ADI IGNATIUS: So you’re a guy who has an MBA. You were at Bain for many years. Now you’re in the CEO’s seat. A lot of what we write about these days is that there’s a problem with the economy, the stock price, pressure, the earnings guidance, the pressure for short-term results, may not be in the long-term best interest of a company. From where you sit now, do you feel that and do you wish the system was different?
JOHN DONAHOE: Well the thing that I got drilled into me at Bain, you had no choice in that business but to be incredibly customer focused. Because in that business, you had no product other than yourself. And if you weren’t customer focused, you weren’t going to be successful. Really deeply understanding your customers’ needs, your customers’ challenges, and finding ways to help address those needs.
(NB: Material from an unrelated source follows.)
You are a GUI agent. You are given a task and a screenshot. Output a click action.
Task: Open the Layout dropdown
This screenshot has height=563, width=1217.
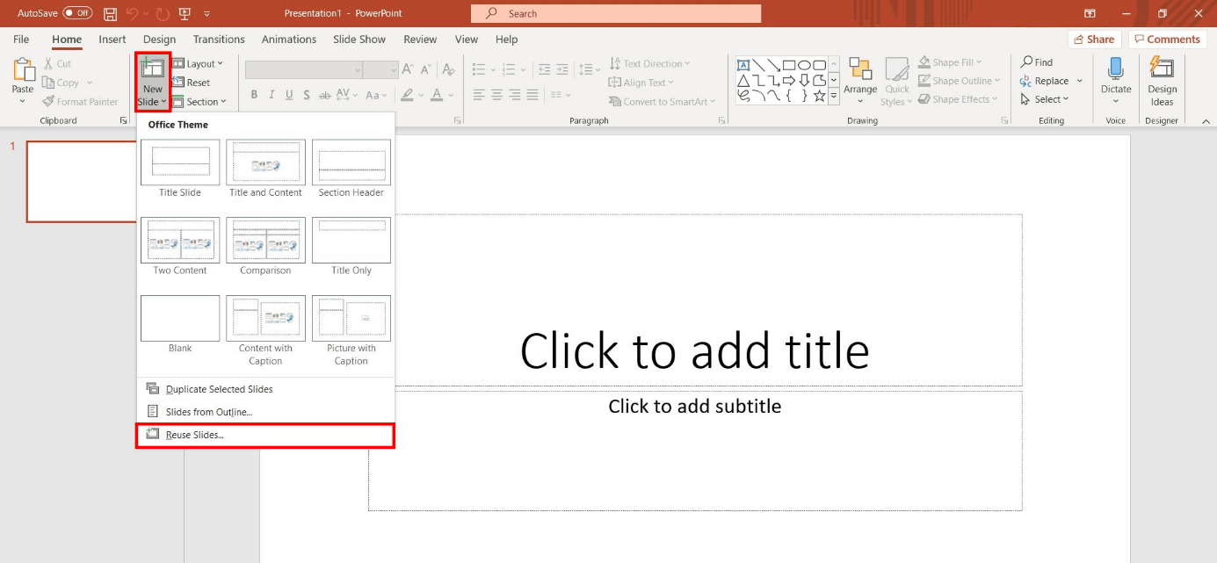tap(199, 62)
I bring that to eBay. If there was one mark of my tenure at eBay, it would be making us a more customer focused company. And so, I think when you think short-tem, long-term, those words can get very confusing. If you really focus on what do I need to do to serve our customers’ needs today and in the future, some of those distinctions short-term, long-term fall down.
So, we’re making some enormous changes to our business to try to better meet customer needs. They’re changes we feel a huge sense of urgency to make in the short-term, but they take time. They take time to implement. And they’re changes we’ll stick with and we’ll stay with. And so I stood up at our Analyst Day and told the investing world, March of 2008, this is going to take time. It’s going to take three years to get through the first phase of this, and here’s what you can expect each step along the way. And by and large, investors have responded to that.
I think the market understands if you create clear expectations of what you’re trying to accomplish and what’s achievable by when, then the challenge of leadership, whether you’re CEO or part of my leadership team, is to execute against those commitments. And that’s what we’ve tried to do. So, I try to stay customer focused, drive innovation off those customer needs, and be very clear about the pace with which we can make progress.
ADI IGNATIUS: What’s the biggest difference being an important guy at a company and then suddenly becoming the CEO of a company like eBay?
JOHN DONAHOE: Oh, it’s just the glare of being a public company CEO. I ran Bain and that was being, a private company, in essence, CEO. And that was wonderful. And then, when I was number two behind Meg, that was a different experience. And then becoming the CEO, it’s just that you are in the public eye. And the environment around you really reflects the successes and failures of the company. And so it takes a little bit of getting used to, but once you get used to it, it’s not that different.
ADI IGNATIUS: I’ve always thought it’s easier to be the number one than the number two.
JOHN DONAHOE: Sure, it’s just different. It’s just different. For me, they’re both learning experiences. And I like being number one.
ADI IGNATIUS: Well, John. Thanks very much for meeting with us.
JOHN DONAHOE: Thank you.
ADI IGNATIUS: That was John Donahoe, the CEO of eBay.